Un omicidio che non è mai avvenuto. Così John Grisham, lo scrittore di tanti legal thriller e gialli giudiziari, da “Il socio” a “Il rapporto Pelican”, definisce il caso che potrebbe costare la vita a Robert Robertson, 57 anni, da oltre 20 nel braccio della morte di un carcere in Texas. Robertson dovrebbe essere messo a morte il prossimo 17 ottobre. L’omicidio che non è mai avvenuto è quello di Nikki, la figlia di due anni di Robertson, morta nel febbraio 2002. Secondo l’accusa e la condanna, sarebbe stata uccisa proprio da Robertson, il padre. La causa della morte, secondo i medici che compilarono il referto, sarebbe stata la Shaken Baby Syndrome (SBS), la sindrome del bambino scosso. Si tratta di una grave forma di maltrattamento subita dai bambini di età inferiore ai due anni, di solito ad opera di coloro che se ne prendono cura, esasperati, per esempio, dal pianto dell’infante. Il bimbo viene quindi preso in braccio e violentemente scosso. Lo scuotimento provocherebbe un movimento del tessuto cerebrale all’interno della scatola cranica, con conseguente trauma. Ciò può portare a danni cognitivi permanenti, allo stato di coma o alla morte. La sindrome del bambino scosso fu descritta nel 1971 da un neurochirurgo inglese, Norman Guthkelch, che intendeva spiegare perché alcuni bambini che esibivano gravi traumi cerebrali non mostravano però segni esteriori di violenza o di ferite. Da allora, la scientificità della sindrome del bambino scosso è stata più volte messa in discussione. Si è, per esempio, mostrato che ci possono essere altre cause responsabili dei traumi cerebrali, come piccole cadute o malattie non rilevate. Lo stesso medico che l’ha descritta, Norman Guthkelch, preoccupato per il numero di adulti che finivano in carcere con l’accusa di aver scosso i bambini, ha consigliato di usare con prudenza la sua teoria.
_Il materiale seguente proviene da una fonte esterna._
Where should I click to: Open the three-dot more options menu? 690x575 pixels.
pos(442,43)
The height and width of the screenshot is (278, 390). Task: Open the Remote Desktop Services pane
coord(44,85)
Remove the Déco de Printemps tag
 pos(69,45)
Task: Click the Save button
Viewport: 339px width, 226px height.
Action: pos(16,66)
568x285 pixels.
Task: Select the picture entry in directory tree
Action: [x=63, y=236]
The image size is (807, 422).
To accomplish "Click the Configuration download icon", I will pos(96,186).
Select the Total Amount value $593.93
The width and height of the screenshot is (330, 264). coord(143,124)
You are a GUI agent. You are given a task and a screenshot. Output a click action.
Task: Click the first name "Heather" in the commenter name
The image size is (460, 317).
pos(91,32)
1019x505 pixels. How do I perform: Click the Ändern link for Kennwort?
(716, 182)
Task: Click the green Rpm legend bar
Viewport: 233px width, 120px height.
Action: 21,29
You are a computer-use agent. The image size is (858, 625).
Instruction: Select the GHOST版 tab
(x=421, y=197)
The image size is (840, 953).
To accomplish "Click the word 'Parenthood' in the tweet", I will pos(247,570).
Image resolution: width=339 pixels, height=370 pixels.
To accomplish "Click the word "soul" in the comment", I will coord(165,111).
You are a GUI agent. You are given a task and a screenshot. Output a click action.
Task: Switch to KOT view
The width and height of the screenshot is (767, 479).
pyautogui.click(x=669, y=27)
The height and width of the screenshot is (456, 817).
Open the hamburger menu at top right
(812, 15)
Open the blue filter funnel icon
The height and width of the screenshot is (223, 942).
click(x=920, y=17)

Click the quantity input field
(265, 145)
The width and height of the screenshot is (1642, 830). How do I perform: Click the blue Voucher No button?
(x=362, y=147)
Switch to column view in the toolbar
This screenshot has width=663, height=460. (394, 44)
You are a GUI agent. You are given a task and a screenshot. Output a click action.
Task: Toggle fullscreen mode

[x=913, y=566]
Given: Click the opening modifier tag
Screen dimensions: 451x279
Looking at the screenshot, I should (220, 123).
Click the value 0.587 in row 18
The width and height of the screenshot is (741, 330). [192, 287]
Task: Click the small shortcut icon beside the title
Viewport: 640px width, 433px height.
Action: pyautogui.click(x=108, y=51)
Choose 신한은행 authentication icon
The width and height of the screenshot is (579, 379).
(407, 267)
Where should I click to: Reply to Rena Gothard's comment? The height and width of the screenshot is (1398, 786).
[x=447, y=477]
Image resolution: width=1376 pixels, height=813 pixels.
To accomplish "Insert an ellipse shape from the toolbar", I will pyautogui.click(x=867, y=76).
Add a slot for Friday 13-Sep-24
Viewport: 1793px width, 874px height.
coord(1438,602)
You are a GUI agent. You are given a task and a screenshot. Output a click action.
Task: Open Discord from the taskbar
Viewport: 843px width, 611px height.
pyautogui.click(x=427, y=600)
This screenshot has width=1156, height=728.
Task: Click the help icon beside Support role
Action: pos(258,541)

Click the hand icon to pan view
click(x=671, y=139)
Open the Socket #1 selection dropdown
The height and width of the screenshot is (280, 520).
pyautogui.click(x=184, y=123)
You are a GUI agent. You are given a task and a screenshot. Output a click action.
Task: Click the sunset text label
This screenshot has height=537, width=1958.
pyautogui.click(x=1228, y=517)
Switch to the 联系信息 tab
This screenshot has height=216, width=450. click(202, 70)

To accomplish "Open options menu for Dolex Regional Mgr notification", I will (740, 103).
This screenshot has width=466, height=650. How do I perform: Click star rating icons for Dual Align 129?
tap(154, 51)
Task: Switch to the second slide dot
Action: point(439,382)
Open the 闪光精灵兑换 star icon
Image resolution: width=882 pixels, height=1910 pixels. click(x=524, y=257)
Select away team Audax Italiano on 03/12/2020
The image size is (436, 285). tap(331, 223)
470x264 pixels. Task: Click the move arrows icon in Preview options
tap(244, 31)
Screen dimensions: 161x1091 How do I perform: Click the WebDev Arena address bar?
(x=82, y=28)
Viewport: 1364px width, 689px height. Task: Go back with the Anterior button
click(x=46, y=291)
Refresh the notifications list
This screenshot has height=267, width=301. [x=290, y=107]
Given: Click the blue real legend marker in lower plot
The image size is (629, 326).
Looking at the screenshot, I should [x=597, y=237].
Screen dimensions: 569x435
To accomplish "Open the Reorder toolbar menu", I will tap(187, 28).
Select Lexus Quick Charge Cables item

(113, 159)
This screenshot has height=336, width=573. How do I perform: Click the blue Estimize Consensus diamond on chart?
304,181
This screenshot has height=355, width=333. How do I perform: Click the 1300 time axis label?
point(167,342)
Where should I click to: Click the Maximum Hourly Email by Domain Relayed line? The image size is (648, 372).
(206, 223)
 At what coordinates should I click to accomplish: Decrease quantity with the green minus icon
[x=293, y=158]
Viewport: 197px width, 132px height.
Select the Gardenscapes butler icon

Comunque, la morte della piccola Nikki, portata già in stato di coma all’ospedale, fu attribuita dai medici proprio alla SBS. Responsabile dello scuotimento sarebbe stato appunto il padre, Robert, che fu quindi arrestato e successivamente condannato a morte. Quella condanna, però, fu fondata su tre gravi errori. Il primo: la bambina aveva una polmonite non rilevata, con una febbre molto alta, oltre i 40°. Il secondo errore: alla bambina erano state somministrate delle medicine potenzialmente molto pericolose per gli infanti. Questi due elementi potrebbero spiegare il danno cerebrale, il coma e la morte. C’è però un terzo elemento che la corte non prese in considerazione: Robert Robertson, il padre, è infatti affetto da autismo. I detective che lo interrogarono e lo staff medico che seguì il caso interpretarono il suo atteggiamento non reattivo e inespressivo come il segno della fredda spietatezza del padre killer.
Per questo, John Grisham oggi parla di un omicidio mai avvenuto. Nel caso di Robert Robertson, infatti, non si tratta della condanna della persona sbagliata, cioè di chi non ha commesso davvero un omicidio; nel caso di Robertson, non c’è proprio l’omicidio, perché Nikki non fu uccisa per scuotimento. Nikki morì per cause naturali. Con Grisham a sostenere l’innocenza di Robertson, ci sono decine di medici, 84 deputati del Texas, sia democratici sia repubblicani, oltre 70 avvocati e gruppi per i diritti delle persone autistiche. In centinaia hanno firmato una petizione che chiede la revoca della condanna e la liberazione di Robert Robertson. Il governatore del Texas, Greg Abbott, ha ora in mano il destino dell’uomo.